BEGIN Document segment
- Coordinates: 63°55′S 60°6′W﻿ / ﻿63.917°S 60.100°W

= Lanchester Bay =

Bay in Antarctica

Lanchester Bay is a bay 7 nmi wide lying east of Havilland Point, along the west coast of Graham Land, Antarctica.

==Location==

Davis Coast, Antarctic Peninsula. Curtiss Bay at the southwest end

Lanchester Bay is on the Davis Coast on the west side of the Antarctic Peninsula.
It opens onto Orléans Strait to the northwest.
Wright Ice Piedmont is to the southwest, the Detroit Plateau to the southeast and Sabine Glacier to the northeast.

==Mapping and name==
Lanchester Bay was photographed by Hunting Aerosurveys in 1955–57 and mapped from these photos by the Falkland Islands Dependencies Survey (FIDS).
It was named by the UK Antarctic Place-Names Committee (UK-APC) in 1960 for Frederick W. Lanchester (1868-1946), an aeronautical engineer who laid the foundations of modern airfoil theory.

==Features==

Features and nearby features, from south to north, include:

===Ezdimir Buttress===

An ice-covered buttress rising to 1719 m high on the northwest side of Detroit Plateau on Davis Coast in Graham Land.
Situated between tributaries to Temple Glacier, 7.54 km south of Mount Bris.
Steep and partly ice-free SW, northwest and northeast slopes.
Named after Ezdimir Mountain in Western Bulgaria.

===Temple Glacier===
.
Glacier flowing into the south side of Lanchester Bay.
Photographed by Hunting Aerosurveys Ltd. in 1955-57 and mapped from these photos by the FIDS.
Named by the UK-APC in 1960 for Félix du Temple de la Croix (1823-90), French naval officer who in 1857 designed the first powered model airplane to rise unaided, fly freely and land safely.

===Volov Peak===

A rocky peak rising to 1202 m high at the southwest extremity of Korten Ridge.
Situated 16.6 km southeast of Havilland Point, 1.84 km south-southwest of Chubra Peak and 5.5 km west of Mount Bris.
Surmounting Temple Glacier to the SW.
Named after Panayot Volov (1850-1876), a leader of the April Uprising of 1876 for Bulgarian independence.

===Mount Bris===
.
A broad mountain rising 1 nmi west of the head of Sabine Glacier and 11 nmi south of Cape Kater.
Named by UK-APC for Jean Marie Le Bris (1808–72), French naval officer who designed a glider and became the first glider pilot, in 1857.

===Chubra Peak===

A peak rising to 1541 m high east of Temple Glacier and south of Kasabova Glacier.
Situated 2.6 km southeast of the head of Lanchester Bay, 6.9 km south-southeast of Milkov Point and 6.1 km southwest of Sredorek Peak.
Named after the settlement of Chubra in Eastern Bulgaria.

===Kasabova Glacier===

A 6 km long and 3.5 km wide glacier on Davis Coast.
Draining northwestwards, and turning south of Chanute Peak to flow westwards into Orléans Strait at the head of Lanchester Bay.
Named for the Bulgarian pioneer of aviation Rayna Kasabova (1897-1957), a volunteer in the First Balkan War who became the first woman to take part in a combat air mission on October 30, 1912.

===Korten Ridge===

A ridge extending 18 km in south–north direction and 9 km wide, rising to 1864 m high (Mount Bris) .
END Document segment
BEGIN Dataset excerpts
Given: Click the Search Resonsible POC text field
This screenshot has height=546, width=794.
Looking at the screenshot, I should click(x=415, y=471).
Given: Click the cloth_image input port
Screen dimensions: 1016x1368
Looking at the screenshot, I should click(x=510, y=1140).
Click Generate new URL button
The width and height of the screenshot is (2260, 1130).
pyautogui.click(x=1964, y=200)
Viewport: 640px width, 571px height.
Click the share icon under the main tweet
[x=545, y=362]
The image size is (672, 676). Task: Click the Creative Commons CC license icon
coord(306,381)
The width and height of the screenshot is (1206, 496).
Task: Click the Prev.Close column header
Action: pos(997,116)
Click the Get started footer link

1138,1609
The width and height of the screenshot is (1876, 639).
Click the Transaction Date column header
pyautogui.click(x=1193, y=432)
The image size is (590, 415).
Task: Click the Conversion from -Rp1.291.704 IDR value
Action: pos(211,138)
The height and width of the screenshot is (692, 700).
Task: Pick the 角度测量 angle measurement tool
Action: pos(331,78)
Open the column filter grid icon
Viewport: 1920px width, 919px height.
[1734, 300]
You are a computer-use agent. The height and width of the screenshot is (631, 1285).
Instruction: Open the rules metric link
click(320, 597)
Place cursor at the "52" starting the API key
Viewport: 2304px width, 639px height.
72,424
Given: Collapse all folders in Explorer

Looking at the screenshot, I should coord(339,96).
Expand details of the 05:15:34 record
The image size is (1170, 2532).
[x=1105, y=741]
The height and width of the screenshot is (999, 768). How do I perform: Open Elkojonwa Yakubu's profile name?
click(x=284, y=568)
END Dataset excerpts
Problems
A: Repeat word for word everything in the Lanchester Bay article from "A broad mountain" down to "of Kasabova Glacier.".
B: Carry on the Lanchester Bay article from the point where it stops.
The items are unrelated to the Lanchester Bay article.

Responses for each task
A:
A broad mountain rising 1 nmi west of the head of Sabine Glacier and 11 nmi south of Cape Kater.
Named by UK-APC for Jean Marie Le Bris (1808–72), French naval officer who designed a glider and became the first glider pilot, in 1857.

===Chubra Peak===

A peak rising to 1541 m high east of Temple Glacier and south of Kasabova Glacier.

B:
Bounded by Podvis Col linking it to Detroit Plateau to the southeast, Temple Glacier to the southwest. Lanchester Bay to the west, Wennersgaard Point and Jordanoff Bay to the north, and Sabine Glacier to the east.
Named after the settlement of Korten in Southeastern Bulgaria.

===Chanute Peak===
.
A peak on the east side of Lanchester Bay, 4 nmi south of Wennersgaard Point.
Named by UK-APC for Octave Chanute (1832-1910), American designer of gliders who first introduced moveable planes for the purpose of control and stability, 1896-97.

===Milkov Point===

A conspicuous rocky point on the east side of Lanchester Bay formed by an offshoot of Chanute Peak.
Situated 11.5 km east of Havilland Point and 8.5 km south-southwest of Wennersgaard Point.
Named for the Bulgarian pioneer of aviation Radul Milkov (1883-1962) who, while on a joint combat air mission with Prodan Tarakchiev during the First Balkan War, used the first air-dropped bombs on October 16, 1912.

===Bankya Peak===

A peak rising to 877 m high east of Lanchester Bay and west of Sabine Glacier.
Situated 5.28 km south-southeast of Wennersgaard Point, 6 km northeast of Milkov Point, 4.36 km north of Chanute Peak and 6.55 km west-northwest of Velichkov Knoll.
Named after the town of Bankya in Western Bulgaria.

===Sratsimir Hill===

A hill rising to 720 m high at the north extremity of Korten Ridge.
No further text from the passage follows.